A well-designed system could address the concerns about donor welfare by including educational programs, waiting periods, and follow-up care for donors, and possibly by allocating the payments over time rather than offering immediate cash. As for “cheapening” donation, Matas notes the importance of attitude. “We need to create a culture of dignity. There are many people who want to do this, and the incentive would push them over the edge,” he says. “The message should be, ‘We can compensate you but never repay you.’”

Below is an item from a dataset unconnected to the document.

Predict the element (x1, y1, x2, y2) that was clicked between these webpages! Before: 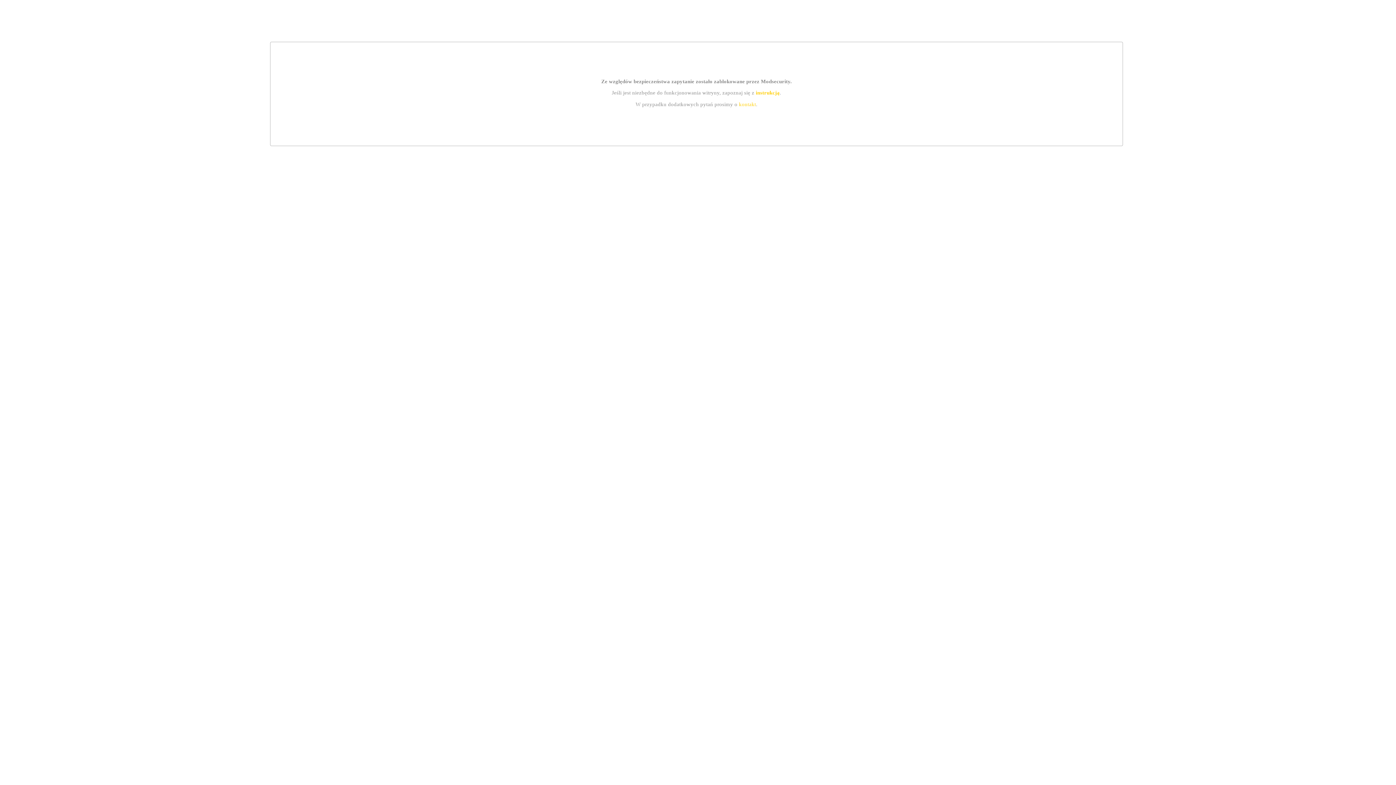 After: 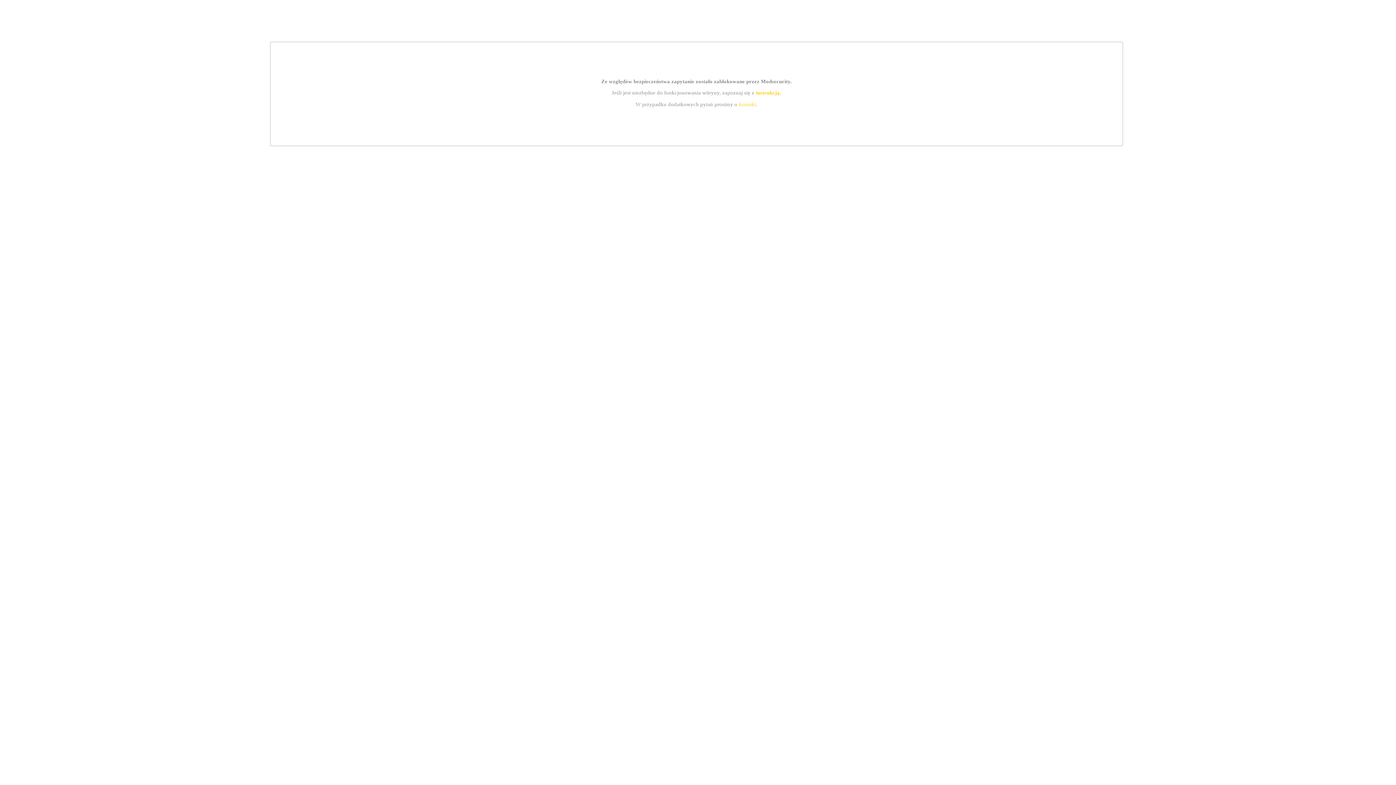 Action: bbox: (755, 89, 779, 95) label: instrukcją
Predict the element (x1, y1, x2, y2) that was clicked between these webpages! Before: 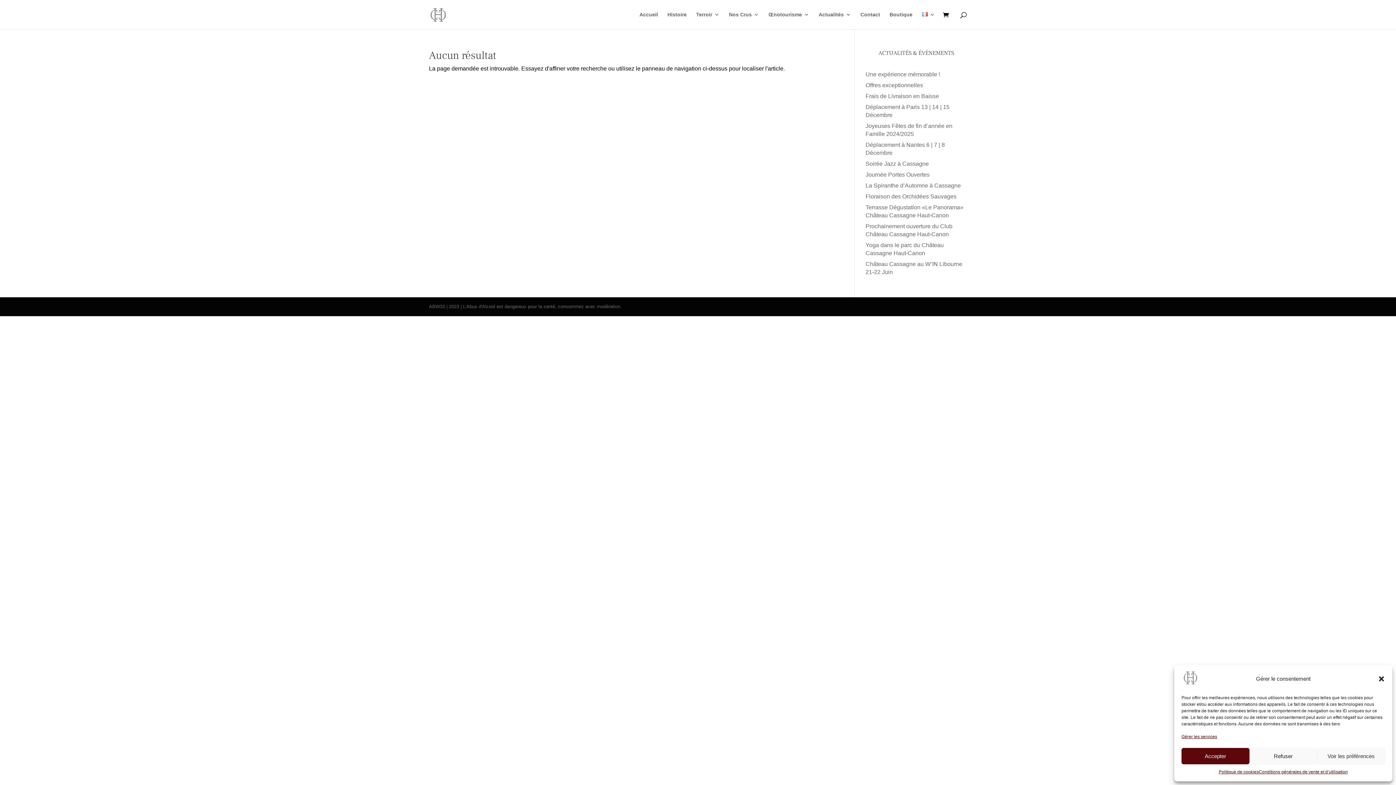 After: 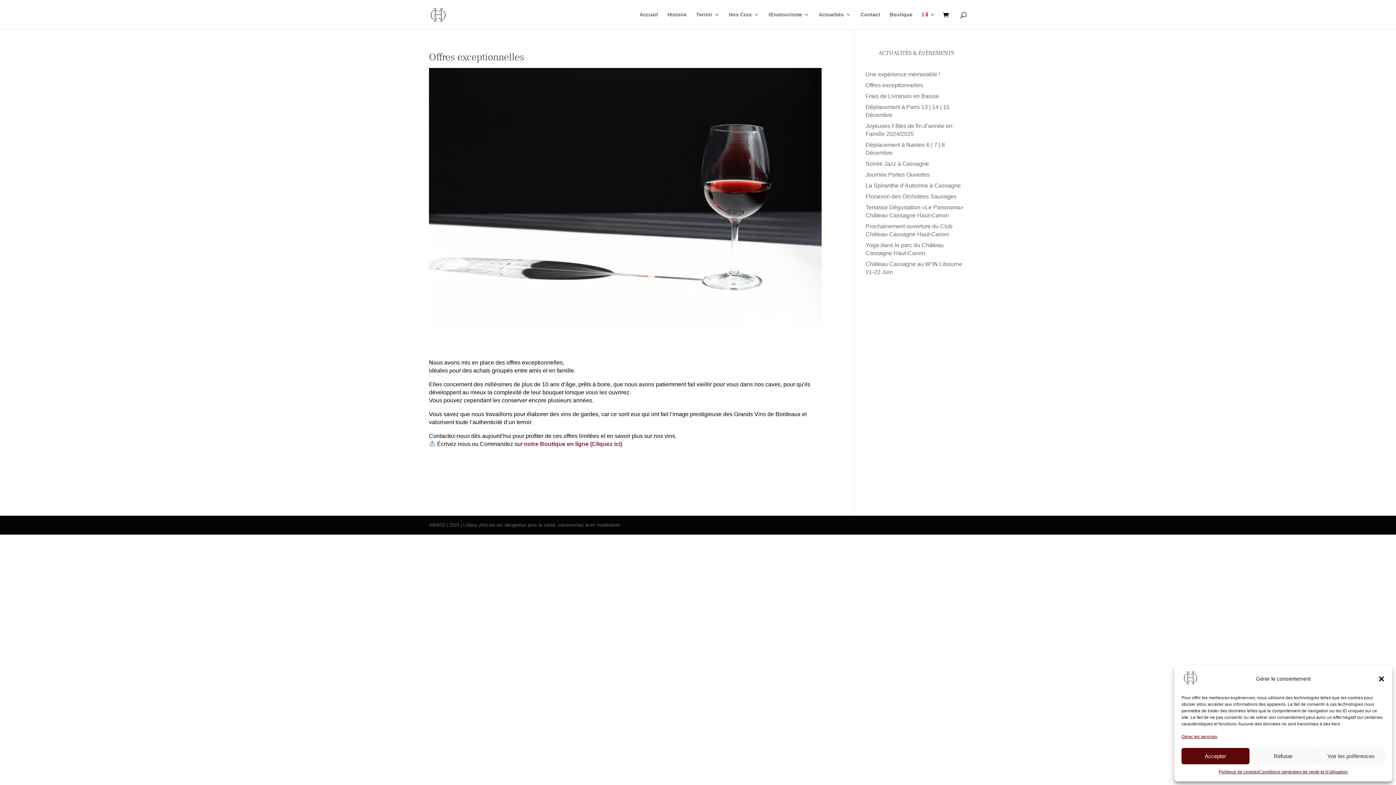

Outlawing payments to donors is ostensibly a way to keep the system fair, giving rich and poor an equally lousy chance of getting a kidney. But wealthier people can already more easily register at distant centers with short lists. They’re also more likely to have friends and relatives who can afford the nonmedical expenses that living donation often entails, including time off from work, child care, hotel rooms, or cross-country travel. (It is legal for recipients or third parties to pay such expenses, but, unlike medical costs, they are not covered by insurance.)
Patients with enough money and the right networks have yet another option. They can go abroad, to countries where the authorities sanction or ignore payments to living donors. That’s how Henry David got his new kidney.
A cousin in Canada referred him to a close friend who’d received a transplant overseas two years ago, with excellent surgical care and good results. David contacted the surgeon, sent his medical records, and after a few delays flew to Israel for the final workup and then to a country he doesn’t want identified for the transplant. He saw the donor, a 31-year-old man, who stayed with two other donor friends in an adjacent hospital room, but did not talk to him. (Neither spoke the other’s language.) David paid $120,000 out of pocket for the full procedure. He believes $30,000 went to the donor. Because of the shadowy, international nature of the operation, however, he cannot be sure.
Such “transplant tourism” is growing. Many of the transplants are not as medically sound as David’s, and the care for living donors, even when adequate, rarely meets U.S. standards. Laparoscopic surgery is a First World luxury, as are desk jobs to which donors can safely return soon after surgery. With few protections beyond the surgeon’s need to maintain a good reputation among potential donors, kidney vendors may not receive the full payments they’re promised. In China (which is not where David went), organs may come not only from paid living vendors but also from executed prisoners. Transplant tourism is, in short, an ethical morass.
It is also a completely predictable byproduct of the current system, willed into being by policy makers who ignore the plight of kidney patients and by doctors who see above-board payments—and the protections of contract and malpractice law that would go with them—as pollution. Living donation is a low-risk procedure for the donor that offers life-changing rewards for the recipient. Yet the donor is the only person involved in the process who receives no compensation. “There’s no reason that someone who does this should not get something substantial that will make a difference in their lives,” says David. To people who like to celebrate living donors as heroes, payment seems terribly crass. But the vicarious thrill of someone else’s altruism comes at a terrible cost.